(Saved entries)

══════════

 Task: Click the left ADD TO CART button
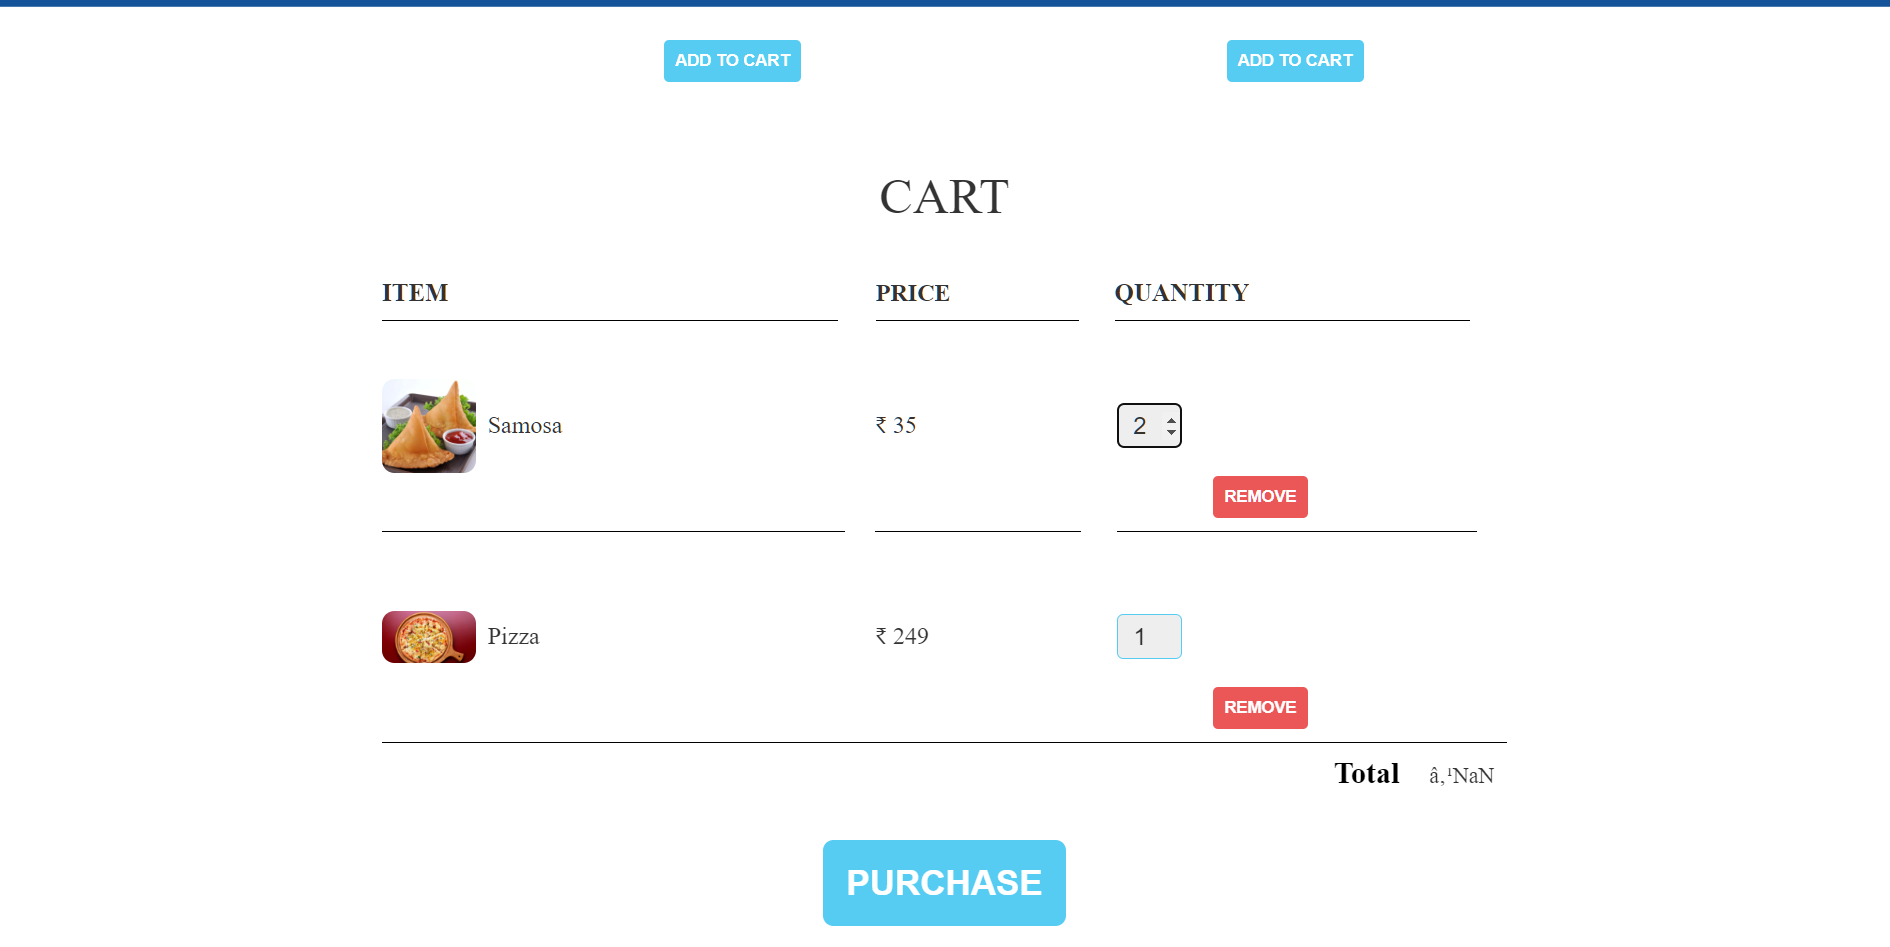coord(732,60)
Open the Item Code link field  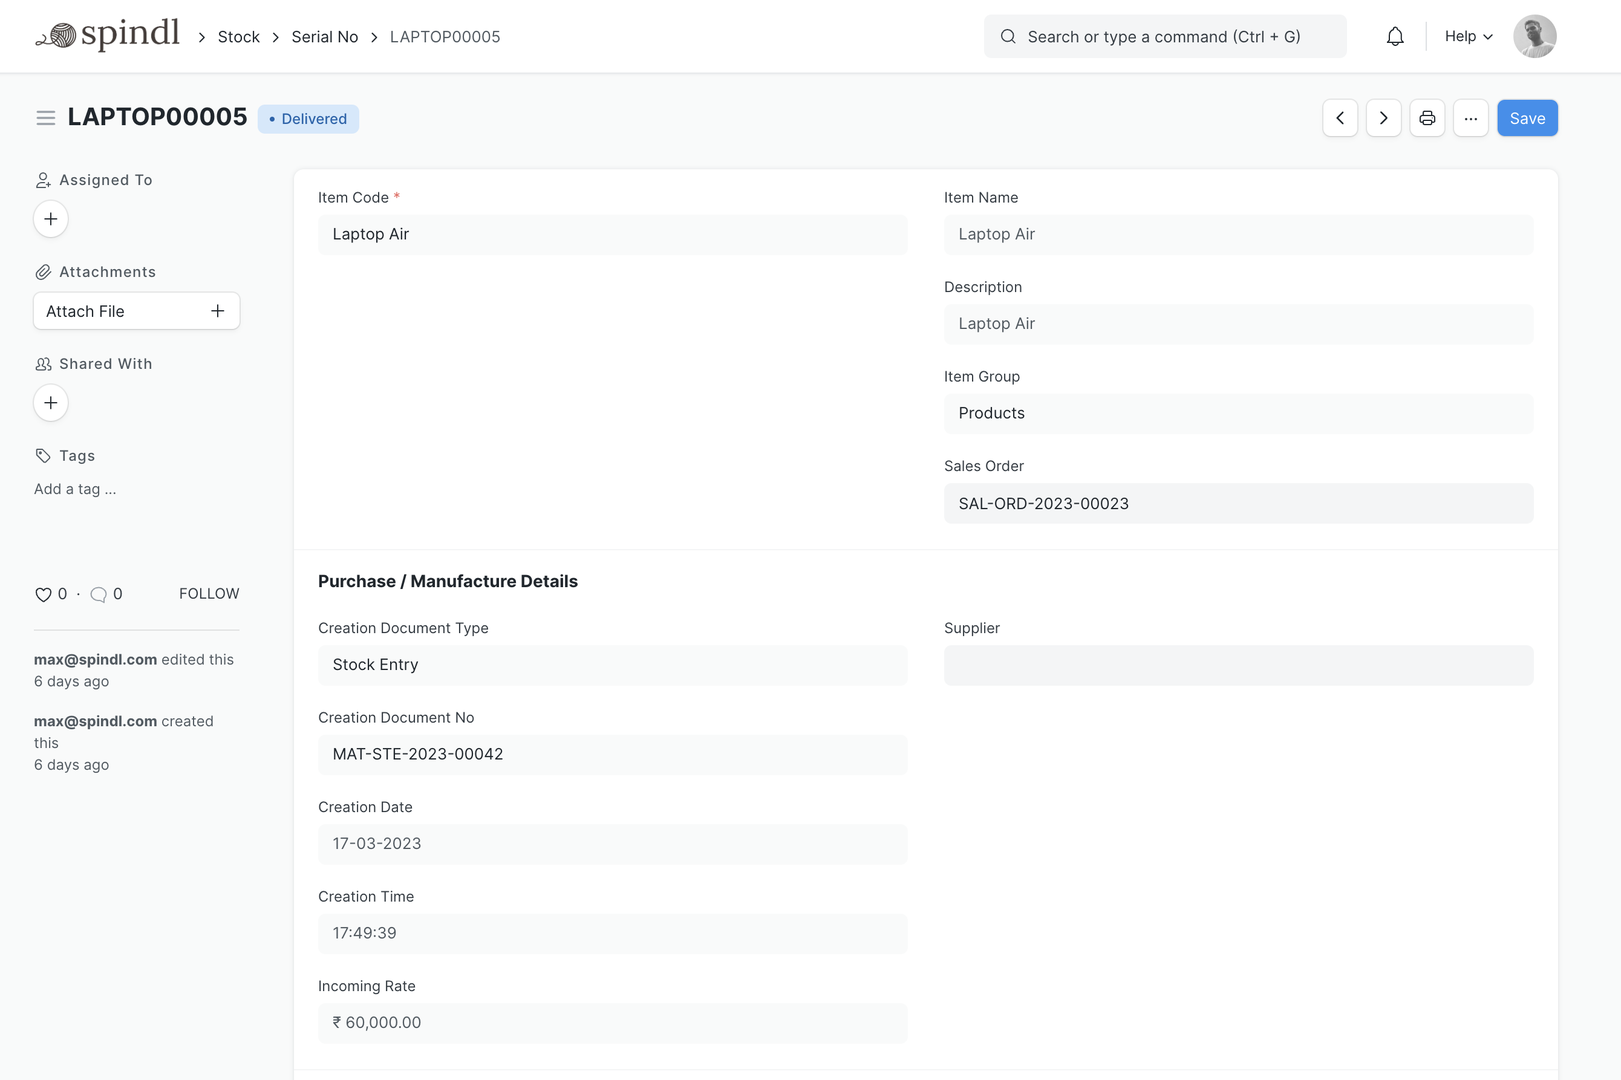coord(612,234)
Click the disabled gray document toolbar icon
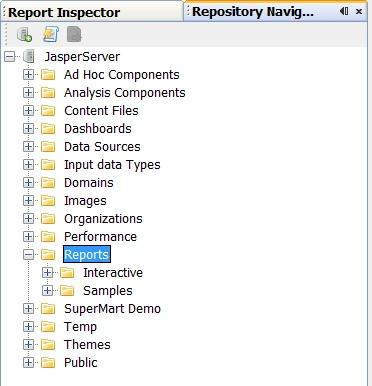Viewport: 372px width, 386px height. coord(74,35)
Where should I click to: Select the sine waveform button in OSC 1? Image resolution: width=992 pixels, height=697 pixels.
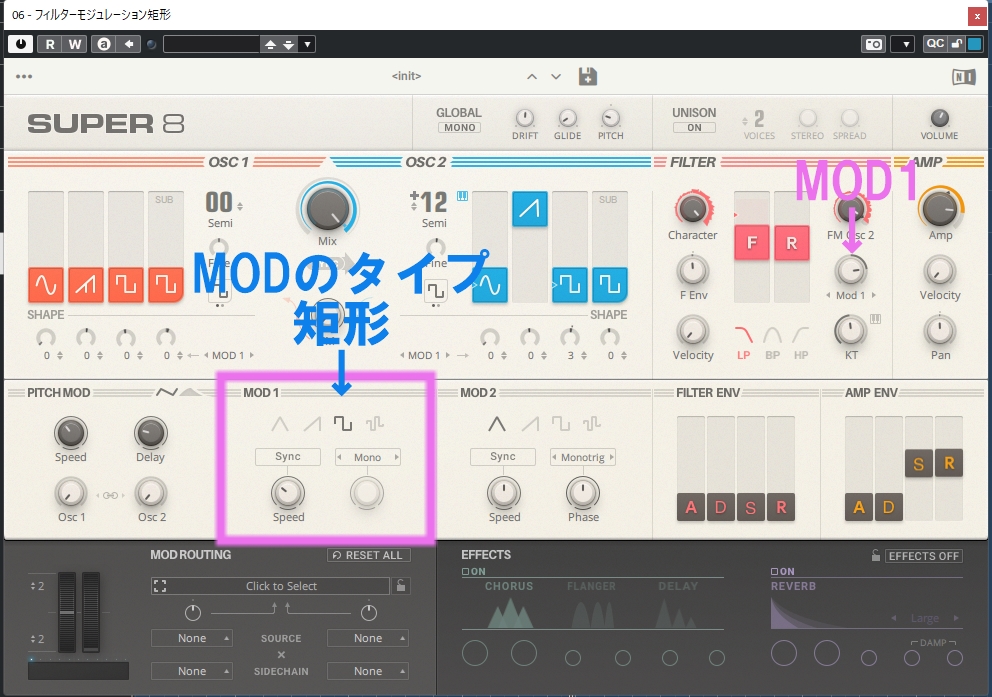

══════════

**Your objective**. Working from the records above, reproduce exactly the lines from the one with "Click the disabled gray document toolbar icon" through the last line, without the pictures.

**Result of this task**.
Click the disabled gray document toolbar icon
Viewport: 372px width, 386px height. coord(74,35)
Where should I click to: Select the sine waveform button in OSC 1? Image resolution: width=992 pixels, height=697 pixels.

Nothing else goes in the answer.